Guerrillero Opinión

Por qué el 26

¿Cómo estarán los otros? ¿Esto nos lo dieron por récords de apagones o de falta de agua? Es que, una vez más, nos cogieron de bobos… Esos son criterios escuchados a pinareños que no entienden el porqué la provincia recibió la sede nacional de la conmemoración por el aniversario 73 del asalto a los cuarteles Moncada y Carlos Manuel de Céspedes.

Y es que, tradicionalmente, el otorgamiento estaba asociado al destaque de un territorio no solo en indicadores, sino en el reflejo de la calidad de vida de sus pobladores, esas facilidades que a veces no percibimos, pero dotan de seguridad y confort la cotidianidad.

Hoy Cuba nos ofrece más dudas que certezas y de ellas no estamos exentos los que vivimos en el extremo occidental del país, aun cuando la esperanza se vuelve esquiva millares nos levantamos cada día a darlo todo, quizás por la fuerza de la costumbre, porque no nos vamos a quedar de brazos cruzados y dejar que los “no hay” hagan nido en la vida propia y de nuestros seres queridos o simplemente, porque el instinto de supervivencia es superior a la apatía.

Lo cierto es que la abnegación y el sacrificio compiten por ganarle al apagón, al alza de los precios, a la falta de agua… y otras tantas carencias, entre las que se encuentran cosas de mayor valía como la cercanía de la familia, el ver crecer a los nietos o visitar al amigo de la infancia.

Justamente, por esa vida tan cuesta arriba es que no podemos mirar hacia otro lado cuando hay médicos y maestros lidiando casi desde el alba para llegar a hospitales y a escuelas. Ellos también sufrieron el calor, los mosquitos y van con las mismas preocupaciones que el resto de nosotros, muchas veces de tal magnitud como no saber qué comerán en casa por la noche y con qué lo elaborarán.

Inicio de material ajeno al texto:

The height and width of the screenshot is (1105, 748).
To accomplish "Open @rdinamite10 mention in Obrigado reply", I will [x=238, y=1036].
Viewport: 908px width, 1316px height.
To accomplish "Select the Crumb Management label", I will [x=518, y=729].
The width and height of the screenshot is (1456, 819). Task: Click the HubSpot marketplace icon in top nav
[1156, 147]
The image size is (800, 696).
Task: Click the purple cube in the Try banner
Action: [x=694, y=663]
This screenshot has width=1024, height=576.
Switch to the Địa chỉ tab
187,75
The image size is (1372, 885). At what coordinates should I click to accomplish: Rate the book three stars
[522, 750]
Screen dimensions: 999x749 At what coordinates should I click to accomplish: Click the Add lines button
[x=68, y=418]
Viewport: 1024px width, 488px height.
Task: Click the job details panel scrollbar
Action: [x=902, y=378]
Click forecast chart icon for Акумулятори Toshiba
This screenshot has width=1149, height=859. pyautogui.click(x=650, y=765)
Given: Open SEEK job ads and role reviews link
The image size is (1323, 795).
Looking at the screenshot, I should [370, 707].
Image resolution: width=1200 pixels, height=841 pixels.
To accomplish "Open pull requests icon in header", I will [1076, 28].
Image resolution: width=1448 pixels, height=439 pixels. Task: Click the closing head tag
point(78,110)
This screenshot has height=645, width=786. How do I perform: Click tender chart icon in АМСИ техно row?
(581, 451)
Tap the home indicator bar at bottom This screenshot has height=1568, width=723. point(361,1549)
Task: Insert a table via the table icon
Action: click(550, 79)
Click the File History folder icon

De ellos esperamos un buen trato para sus pacientes y educandos, esa cuota de humanismo y empatía que exigen sus profesiones y hasta el extra de aguantarnos la “descarga” por aquello que les impide ser mejores y no es su responsabilidad.

Merecen la mirada sobre sí los campesinos que no ponen excusas y amanecen en el surco, quienes producen lo que llega hasta nuestras mesas, incluso, convertidos en guardianes de cosecha, porque en tiempos de crisis no escasean los que buscan en el robo una manera de sustento.

Los tabacaleros, protegidos por un esquema cerrado de financiamiento, pero cuya laboriosidad y bonanza abarca a jornaleros, a sus familias, a los trabajadores de escogidas, despalillos y fábricas, también sobresalen por los donativos que realiza el sector a instituciones sociales.

No olvidemos a los artistas que padecen las penurias por igual, pero que no han dejado escapar sus musas ni de reinventarse para que se cierre el ciclo frente al espectador. Es una designación que honra a esos hombres y mujeres, muchas veces poco reconocidos, cuyo ingenio se torna en soluciones para mantener activas maquinarias, procesos y colectivos. Al emprendedor que quiere que crezcamos juntos, al obrero humilde, al funcionario que no olvidó que su encargo es servir…

Si de dignificar la capacidad de este pueblo de crecerse ante la adversidad se trata, un podio para nuestros niños y ancianos, en un extremo y otro de la cadena, sobrecogidos por igual ante una realidad que les supera y que necesitan de protección para cruzar la tormenta.

Es una sede ganada por los miles de pinareñas que, alejadas de las comodidades del hogar por las circunstancias, cocinan con carbón; para los brazos que cargan agua y abanican a infantes en madrugadas oscuras y calurosas; para los que comparten lo que tienen; los que gestionan redes de apoyo para que sean menos los “no tengo”; los que sonríen pese a las ojeras; los que saben que las palabras de aliento sanan tanto como los medicamentos.

Es una sede para el entendimiento de que el futuro solo es posible si estamos vivos, y cierran su mente a bombas u otras “alternativas” que nos mengüen con “pérdidas colaterales”.

Hay un pedazo de todos los que seguimos trabajando, a veces con el alma calcinada por la desesperanza, pero sin asirnos al lamento y con la mirada puesta en un mañana menos doloroso, más cierto, hecho por ti, por mí, por nosotros; a la medida de los sueños propios, nacidos del deseo pospuesto de ser dichosos y prósperos.